Posted by Janet Paulin on

As dog owners ourselves, we understand that the last thing you would want to do is to put a device on your dog that is potentially uncomfortable - or worse, something that could potentially harm or hurt them. Although we believe there is a time and a place for bark correction collars, we thought about setting that aside for now and talking instead about ways to correct your dog’s barking before you even consider buying a collar. For those who are already using a bark collar, these tips may supplement training for moments when you need some extra tricks up your sleeve.


Here are our 5 tips to train your dog without using a bark collar:

  1. Provide an alternative to barking

This may sound like a confusing one but a great way to explain it is by using the scenario of the Terrible Terrier who incessantly barks at visitor to his owner’s home. No amount of scolding can stop him once he starts.

Providing an alternative to barking in this instance means anticipating these trigger scenarios and training an alternative behaviour. For example, you can start by identifying a permanent spot in the house where you would like him to stay while you are greeting people at the door. When the doorbell rings, acknowledge your dog’s first few barks with a pat and say the verbal cue “bark” - you’re telling him it’s okay to bark at strangers. Bring him to his spot, preferably in a closed room or backyard and ask him to sit and stay.

• [Extracted data]:
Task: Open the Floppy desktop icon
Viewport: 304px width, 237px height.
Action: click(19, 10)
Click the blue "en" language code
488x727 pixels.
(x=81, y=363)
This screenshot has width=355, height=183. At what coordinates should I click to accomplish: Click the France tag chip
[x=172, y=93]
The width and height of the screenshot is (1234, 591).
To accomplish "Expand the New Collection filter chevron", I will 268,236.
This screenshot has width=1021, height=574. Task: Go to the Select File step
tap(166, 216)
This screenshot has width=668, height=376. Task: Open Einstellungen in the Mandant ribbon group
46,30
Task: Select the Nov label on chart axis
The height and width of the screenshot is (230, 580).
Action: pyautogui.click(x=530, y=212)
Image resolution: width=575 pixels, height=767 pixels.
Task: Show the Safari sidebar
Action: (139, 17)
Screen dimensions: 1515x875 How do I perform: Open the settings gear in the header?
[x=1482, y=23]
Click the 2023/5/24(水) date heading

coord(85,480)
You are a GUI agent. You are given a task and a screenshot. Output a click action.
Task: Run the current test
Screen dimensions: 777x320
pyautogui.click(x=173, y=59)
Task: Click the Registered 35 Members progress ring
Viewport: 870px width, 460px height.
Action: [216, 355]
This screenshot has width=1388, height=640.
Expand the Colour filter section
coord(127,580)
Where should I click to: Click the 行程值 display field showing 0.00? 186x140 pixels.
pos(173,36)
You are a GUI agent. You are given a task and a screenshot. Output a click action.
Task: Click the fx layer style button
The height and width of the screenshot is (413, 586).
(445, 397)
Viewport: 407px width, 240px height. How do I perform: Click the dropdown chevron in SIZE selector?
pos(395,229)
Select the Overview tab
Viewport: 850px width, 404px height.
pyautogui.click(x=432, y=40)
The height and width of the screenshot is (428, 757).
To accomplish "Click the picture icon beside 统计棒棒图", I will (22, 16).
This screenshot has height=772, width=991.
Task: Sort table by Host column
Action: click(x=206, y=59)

• [Prompt 1]:
In the post on dog barking, what verbal cue does the owner say while patting the dog after its first few barks at the door?
• [Prompt 2]:
Please continue the post on dog barking from the point where it stops.

• [Reply 1]:
The owner says "bark."

• [Reply 2]:
Next, give the verbal cue “quiet” or “shhh”. Repeat this verbal cue or pat until he appears calmer and lessening his bark. Reward with a chewy treat or his favourite toy when barking completely stops. You can then proceed to greeting your guests. Note: This tip requires a lot of time, consistency and patient house visitors!

  1. Limit what the dog can see and access

Walk along any school street during drop off or pickup times and chances are you’ll find a dog stuck in the yard or house and barking non-stop. If this behavior is familiar to you, you’ll be happy to know that this type of unnecessary barking can be reduced dramatically by simply shutting the curtains if your dog is indoors, or limiting them to the backyard if they are outdoors. We’ve witnessed a dog completely stop barking at people walking past because he wasn’t allowed to run the few metres to the fence. Every situation will vary so you may have to try a few variations until you find what works best for your situation.

  1. Make sure your dog isn’t bored

Boredom is detrimental to your fur friend’s physical health and can lead to “doggie depression” if ignored. Barking and howling can be some of the ways your dog is crying out for help. It is important for any dog owner to assess their home setup and honestly ask, “Is my dog bored?”

A great way to start is by understanding the traits and characteristics of your dog’s breed. If mixed, do some research on the individual traits of each breed you know your dog is mixed with and go from there. Breeds like Border Collies and Cattle Dogs, for example, are bred for livestock farming and therefore need constant physical activities. They’re also super smart so teaching them tricks can help keep them stimulated. If you are particularly busy, it may even be worthwhile hiring a dog walker or minder to regularly walk or play with your pet. Other boredom busters include things like giant Kongs filled with peanut butter or uncut marrow bones.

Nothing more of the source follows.